Su internet lite tra i no-global per lo «sfratto» agli immigrati

Marcello Viaggio

Ignorata da tutti i quotidiani di area capitolina. Ma a sinistra, fra i no-global, non l’hanno mica presa tanto alla leggera la storia della famiglia nigeriana «sfrattata» dagli attivisti del centro sociale Spartaco. Sul sito Indymedia, guru mediatico del movimento, le polemiche vanno dalla reazione indignata all’incredulità.
Ad aprire le danze è un post dal titolo: «Ecco come alcuni di noi trattano gli extracomunitari». A firmarlo è «Compagna indignata», che senza tanti complimenti scrive: «Nella notte tra il 5 e il 6 luglio una famiglia di extracomunitari con bambini piccoli che occupavano un appartamento in via Selinunte, accanto al Csoa Spartaco, sono stati picchiati e buttati fuori di casa dai «militanti» dello Spartaco, senza aver avuto la possibilità di rientrarvi... Un’azione vergognosa. Ritengo sia assurdo, oltre che profondamente ingiusto, che ciò avvenga mentre il movimento fa manifestazioni e alcune persone rischiano la galera se non la pelle per opporsi agli sgomberi della polizia. Sarebbe interessante conoscere quali sono le motivazioni che hanno spinto tali personaggi a fare quello che hanno fatto. Ma cosa siamo diventati? Ci mettiamo a fare come i fasci che vanno in giro a picchiare gli extracomunitari? Facciamo terra bruciata intorno a questi infiltrati che si coprono con la bandiera rossa per fare i propri interessi!».
Debole e scontata la prima reazione: «...ed ecco che i compagni cominciano a dar retta ad Alleanza Nazionale. Prima di parlare informati sui fatti!». «Quando uno accusa, dovrebbe avere la decenza di metterci la faccia» insiste un altro.

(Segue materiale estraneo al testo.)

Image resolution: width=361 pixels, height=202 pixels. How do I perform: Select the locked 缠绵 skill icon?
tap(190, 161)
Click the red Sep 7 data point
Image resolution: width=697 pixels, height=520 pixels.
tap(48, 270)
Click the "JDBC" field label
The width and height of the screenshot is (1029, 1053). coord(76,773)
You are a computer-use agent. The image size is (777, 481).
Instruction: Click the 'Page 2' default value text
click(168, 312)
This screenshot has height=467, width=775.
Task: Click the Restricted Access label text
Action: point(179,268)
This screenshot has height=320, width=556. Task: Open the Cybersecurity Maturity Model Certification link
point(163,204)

Come dire: fatti riconoscere. Un invito a una serata insieme in pizzeria?
Ed ecco una replica più argomentata: «Cara compagna indignata, da quando dai credito ad Alleanza Nazionale??? Il Csoa Spartaco per sei anni ha ospitato la famiglia di cui parli, in locali per altro non idonei a uso abitativo. Spartaco ha più volte cercato di risolvere il problema abitativo di questa famiglia che ha sempre rifiutato tale aiuto. Dopo una convivenza anche difficile, ... un componente della famiglia, lamentandosi della confusione, ha alzato le mani contro due Compagne. Con le estreme conseguenze di cui parli. Il fatto che la famiglia si sia rivolta ad Alleanza Nazionale conferma la sua malafede. Quanto da me riportato è una sintesi di un comunicato stampa del Csoa spartaco... Spero di aver chiarito un po’ la situazione».
Non tanto, visto che un altro chiede: «Qualcuno sa dove si può trovare il comunicato di Spartaco?».
«La fonte è questa: http://www.pejo.it» risponde ironico Luca, mostrando la pubblicità di una nota acqua minerale, di fonte alpina.
«Propongo di far suonare i Cripple Bastards al Csoa Spartaco per coronare questo primo passo di pulizia etnica perpetrato dai compagni. Sarebbe un buon metodo per far capire a Kebab e MauMau che ci siamo stufati della loro presenza...», conclude ancora più ironico Schwein Calippo.